(Saved entries)

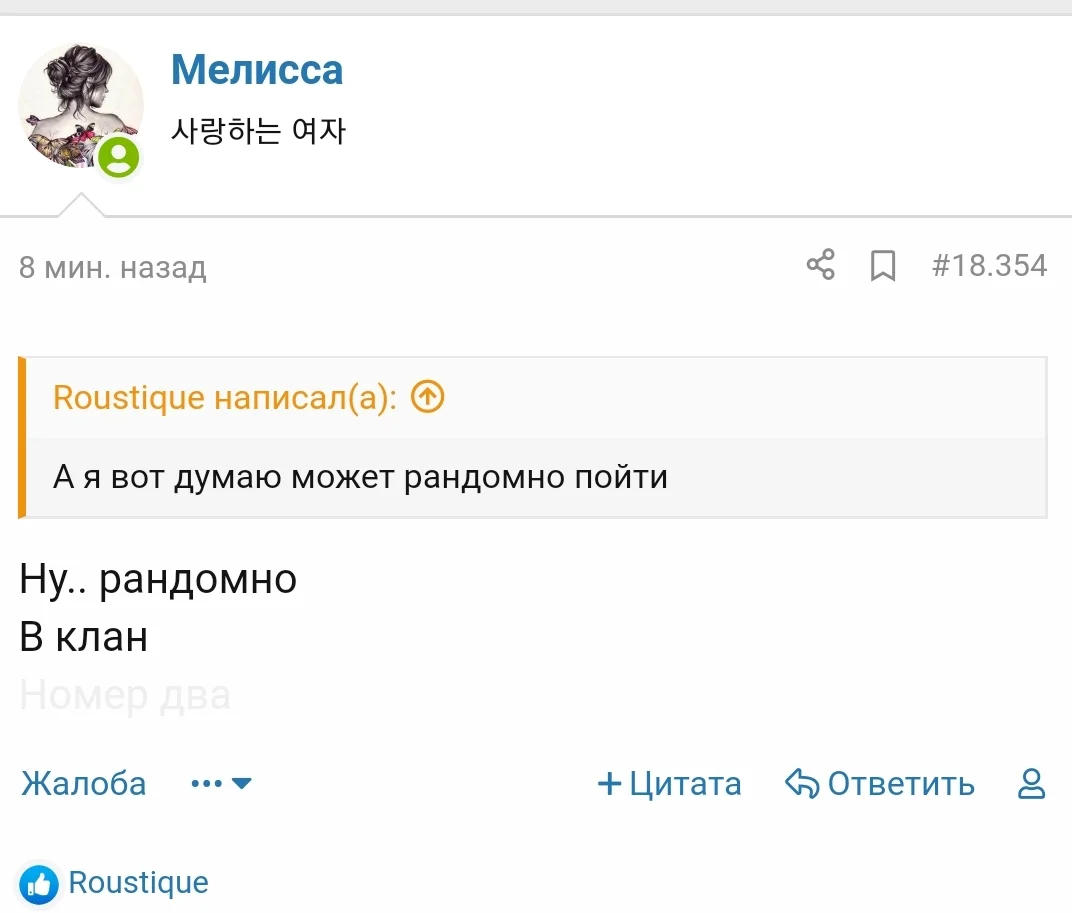Open Roustique's profile at the bottom
Screen dimensions: 1072x913
click(x=138, y=883)
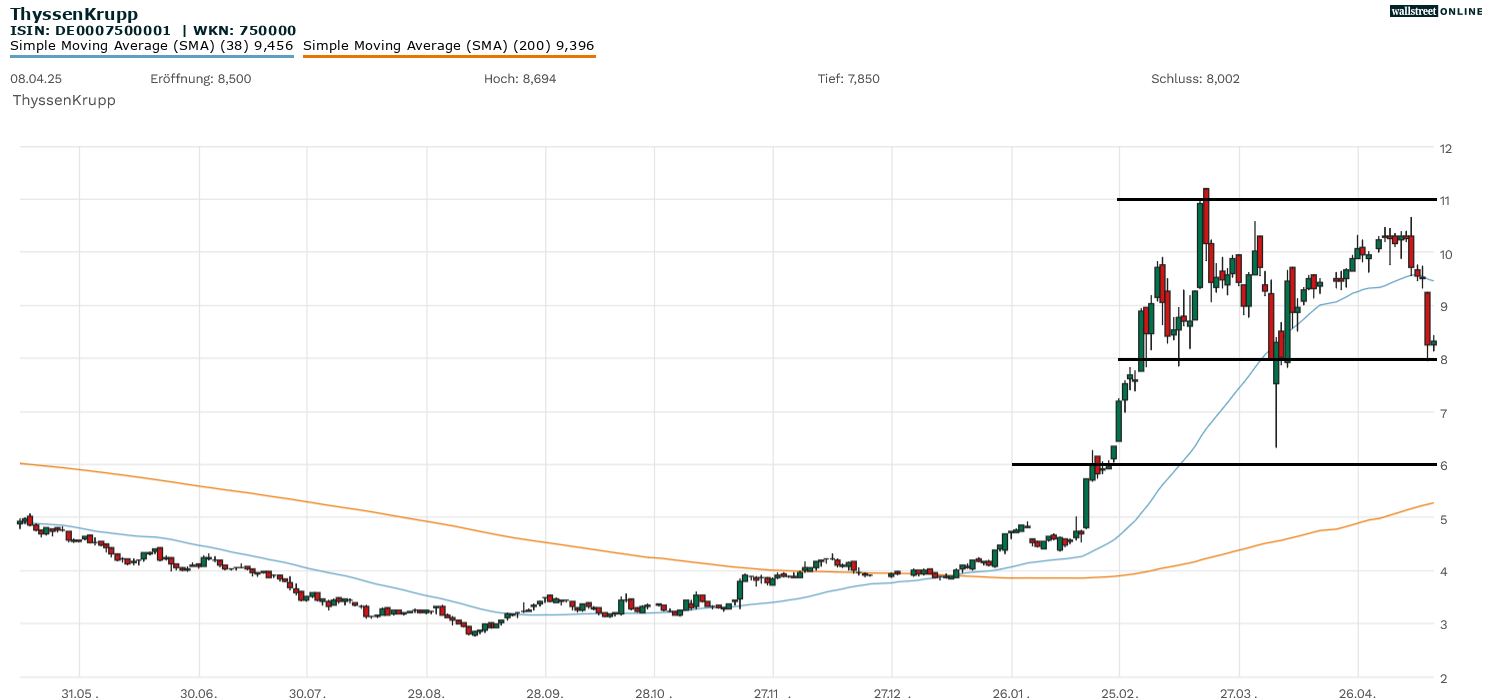
Task: Click the Tief 7,850 value
Action: click(848, 78)
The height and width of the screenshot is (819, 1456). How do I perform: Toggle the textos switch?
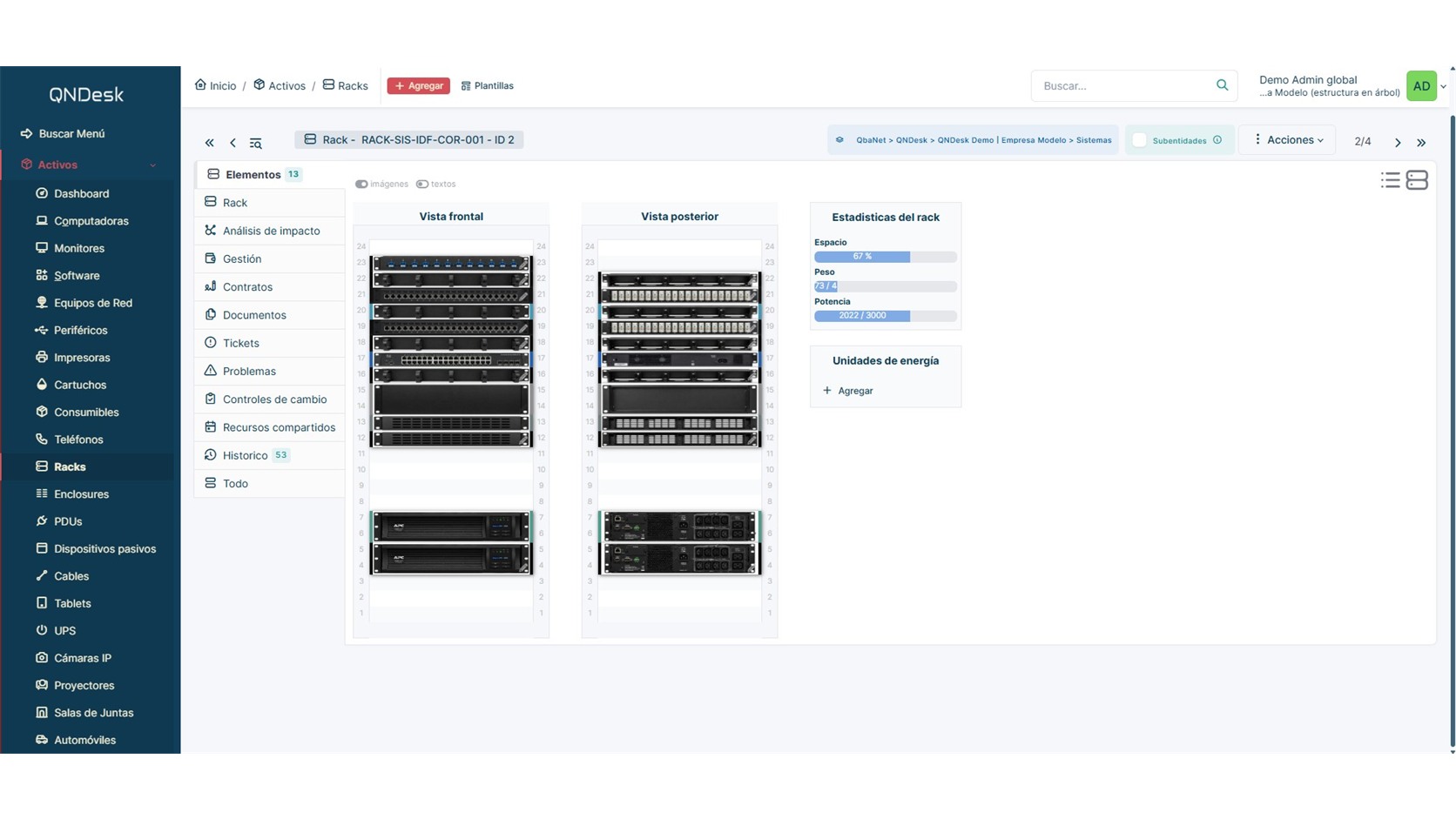pyautogui.click(x=422, y=185)
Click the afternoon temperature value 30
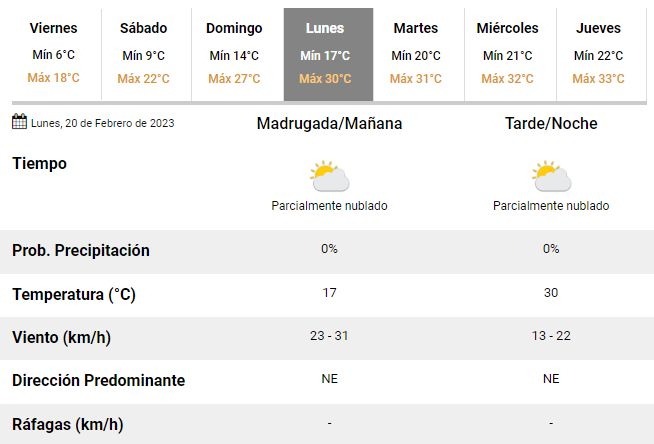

Activity => Your answer must be exactly the lines from the one containing "The height and" through the last line of the records above, both included, with every picture left out.

Solution to this problem =>
The height and width of the screenshot is (819, 1456). How do I perform: Toggle the textos switch?
pyautogui.click(x=422, y=185)
Click the afternoon temperature value 30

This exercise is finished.